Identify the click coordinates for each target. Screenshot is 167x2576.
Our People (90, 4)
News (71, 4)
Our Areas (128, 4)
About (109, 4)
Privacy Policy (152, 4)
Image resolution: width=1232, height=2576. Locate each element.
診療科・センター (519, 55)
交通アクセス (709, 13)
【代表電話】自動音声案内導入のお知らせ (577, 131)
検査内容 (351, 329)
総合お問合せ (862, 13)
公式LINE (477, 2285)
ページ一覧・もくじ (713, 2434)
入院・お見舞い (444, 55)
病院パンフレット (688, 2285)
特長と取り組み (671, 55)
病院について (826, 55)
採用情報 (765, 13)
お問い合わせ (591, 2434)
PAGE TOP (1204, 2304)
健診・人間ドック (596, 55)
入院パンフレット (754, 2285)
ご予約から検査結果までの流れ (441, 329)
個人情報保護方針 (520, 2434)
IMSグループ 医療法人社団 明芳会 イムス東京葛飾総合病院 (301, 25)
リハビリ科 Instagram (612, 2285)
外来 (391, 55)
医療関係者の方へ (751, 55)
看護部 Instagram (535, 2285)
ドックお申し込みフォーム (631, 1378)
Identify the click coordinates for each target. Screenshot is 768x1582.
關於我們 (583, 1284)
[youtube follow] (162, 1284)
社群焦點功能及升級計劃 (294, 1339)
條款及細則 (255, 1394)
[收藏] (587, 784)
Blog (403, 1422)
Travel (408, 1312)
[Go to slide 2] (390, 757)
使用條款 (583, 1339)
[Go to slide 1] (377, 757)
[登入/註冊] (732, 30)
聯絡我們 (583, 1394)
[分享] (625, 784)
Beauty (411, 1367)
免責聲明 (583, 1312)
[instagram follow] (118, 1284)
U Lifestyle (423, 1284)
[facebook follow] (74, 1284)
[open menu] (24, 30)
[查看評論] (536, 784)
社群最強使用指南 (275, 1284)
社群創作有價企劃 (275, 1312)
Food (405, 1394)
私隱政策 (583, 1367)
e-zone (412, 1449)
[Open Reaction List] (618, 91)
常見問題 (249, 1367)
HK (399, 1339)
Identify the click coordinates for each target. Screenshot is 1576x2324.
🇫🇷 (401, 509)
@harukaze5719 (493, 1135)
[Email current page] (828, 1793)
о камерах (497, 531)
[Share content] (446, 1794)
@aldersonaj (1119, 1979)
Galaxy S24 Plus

-- TASK TO COMPLETE --
In full and word for word, output the material.

-- FINISHED TASK --
Identify the click coordinates for each target. Screenshot is 167x2576.
Our People (90, 4)
News (71, 4)
Our Areas (128, 4)
About (109, 4)
Privacy Policy (152, 4)
Image resolution: width=1232, height=2576. Locate each element.
診療科・センター (519, 55)
交通アクセス (709, 13)
【代表電話】自動音声案内導入のお知らせ (577, 131)
検査内容 (351, 329)
総合お問合せ (862, 13)
公式LINE (477, 2285)
ページ一覧・もくじ (713, 2434)
入院・お見舞い (444, 55)
病院パンフレット (688, 2285)
特長と取り組み (671, 55)
病院について (826, 55)
採用情報 (765, 13)
お問い合わせ (591, 2434)
PAGE TOP (1204, 2304)
健診・人間ドック (596, 55)
入院パンフレット (754, 2285)
ご予約から検査結果までの流れ (441, 329)
個人情報保護方針 (520, 2434)
IMSグループ 医療法人社団 明芳会 イムス東京葛飾総合病院 (301, 25)
リハビリ科 Instagram (612, 2285)
外来 (391, 55)
医療関係者の方へ (751, 55)
看護部 Instagram (535, 2285)
ドックお申し込みフォーム (631, 1378)
Identify the click coordinates for each target. Screenshot is 768x1582.
關於我們 (583, 1284)
[youtube follow] (162, 1284)
社群焦點功能及升級計劃 (294, 1339)
條款及細則 (255, 1394)
[收藏] (587, 784)
Blog (403, 1422)
Travel (408, 1312)
[Go to slide 2] (390, 757)
使用條款 (583, 1339)
[Go to slide 1] (377, 757)
[登入/註冊] (732, 30)
聯絡我們 (583, 1394)
[分享] (625, 784)
Beauty (411, 1367)
免責聲明 (583, 1312)
[instagram follow] (118, 1284)
U Lifestyle (423, 1284)
[facebook follow] (74, 1284)
[open menu] (24, 30)
[查看評論] (536, 784)
社群最強使用指南 (275, 1284)
社群創作有價企劃 (275, 1312)
Food (405, 1394)
私隱政策 (583, 1367)
e-zone (412, 1449)
[Open Reaction List] (618, 91)
常見問題 (249, 1367)
HK (399, 1339)
Identify the click coordinates for each target. Screenshot is 1576x2324.
🇫🇷 (401, 509)
@harukaze5719 (493, 1135)
[Email current page] (828, 1793)
о камерах (497, 531)
[Share content] (446, 1794)
@aldersonaj (1119, 1979)
Galaxy S24 Plus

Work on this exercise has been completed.